Convinced, we placed our order for lunch. The Shikhampuri Kabab (Rs 360), Cocktail Kabab (Rs 300), Tashkent Pulao (Rs 1,200), Dal Gosht (Rs 1,050), Jeera Rice and Shahi Tukda (Rs 55) made it to our list. Most of the prices for these items were marked per kg. The kababs were priced per dozen. You can share the number of people you are ordering for and they will recommend the ideal quantity you should order.

Tuck-in time
When our food arrived, we were a tad disappointed with the packaging as the gravy of the Dal Gosht (packed in a plastic tub) didn’t survive the half hour journey and had spilled into the silver foil casseroles that held the kababs, causing them to drown in gravy. Airtight containers might be a better idea.

Let’s come to the most important part of the story now — the food! The Shikhampuri Kababs and the Cocktail Kababs were stellar. “These kababs have their origins from Bangalore; my wife lived in Bangalore before our marriage. They are a version of the Shammi Kababs, which have a filling of mint and onions in it. The Cocktail Kababs, too, are made of minced meat but this is raw minced meat, which is fried later,” explained Arshad.

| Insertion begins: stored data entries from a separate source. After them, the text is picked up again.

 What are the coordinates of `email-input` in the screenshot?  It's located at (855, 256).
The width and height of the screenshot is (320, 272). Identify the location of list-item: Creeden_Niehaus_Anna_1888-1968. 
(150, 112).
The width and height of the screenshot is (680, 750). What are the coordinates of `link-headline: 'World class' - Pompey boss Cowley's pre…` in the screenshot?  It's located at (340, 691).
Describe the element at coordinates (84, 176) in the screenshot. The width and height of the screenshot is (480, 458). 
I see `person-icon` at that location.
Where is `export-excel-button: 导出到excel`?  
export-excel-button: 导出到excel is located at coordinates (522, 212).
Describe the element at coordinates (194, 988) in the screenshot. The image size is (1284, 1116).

What looked like a stack of kababs, making us think that we have over ordered, disappeared in minutes. Next, we tried the Dal Gosht (a traditional dish usually eaten in Muslim homes on a Friday) with the Jeera rice. The lentils mixed with soft mutton pieces was the star of our meal and some of our pseudo vegetarian colleagues who tried just the gravy couldn’t resist digging in again either. The Tashkent Pulao had a little added colour, which we aren’t very fond of. We found a strand of hair in the Pulao, which put us off. The sweetish tinge in the rice didn’t work for us either. This dish, we were told, is an
adaptation and not very traditional. It has a mix of vegetables, rice and chicken, with added fresh cream.

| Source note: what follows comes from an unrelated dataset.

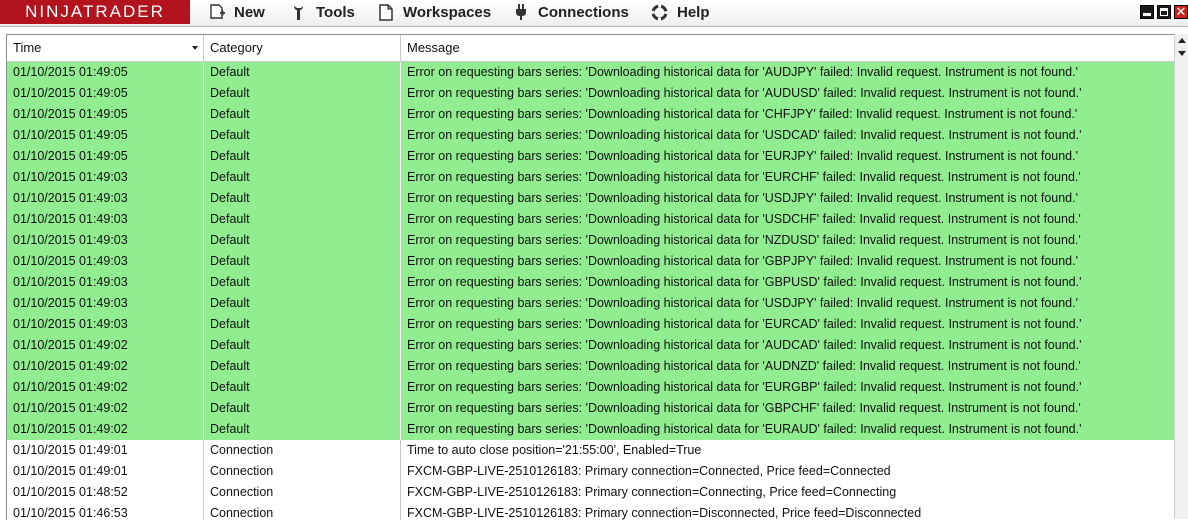  Describe the element at coordinates (521, 12) in the screenshot. I see `plug-icon` at that location.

Drenched in the goodness of condensed milk, mava, dry fruit and fried bread, the Shahi Tukda was the perfect end to a hearty meal. We kept going back for it, out of pure greed, despite absolutely full stomachs. Except for a few glitches, which we think can be attributed to teething problems, the food was good and certainly, worth a try.

At: 602, Spencer CHS Ltd, New Kantwadi, Perry Cross Road, Bandra (W).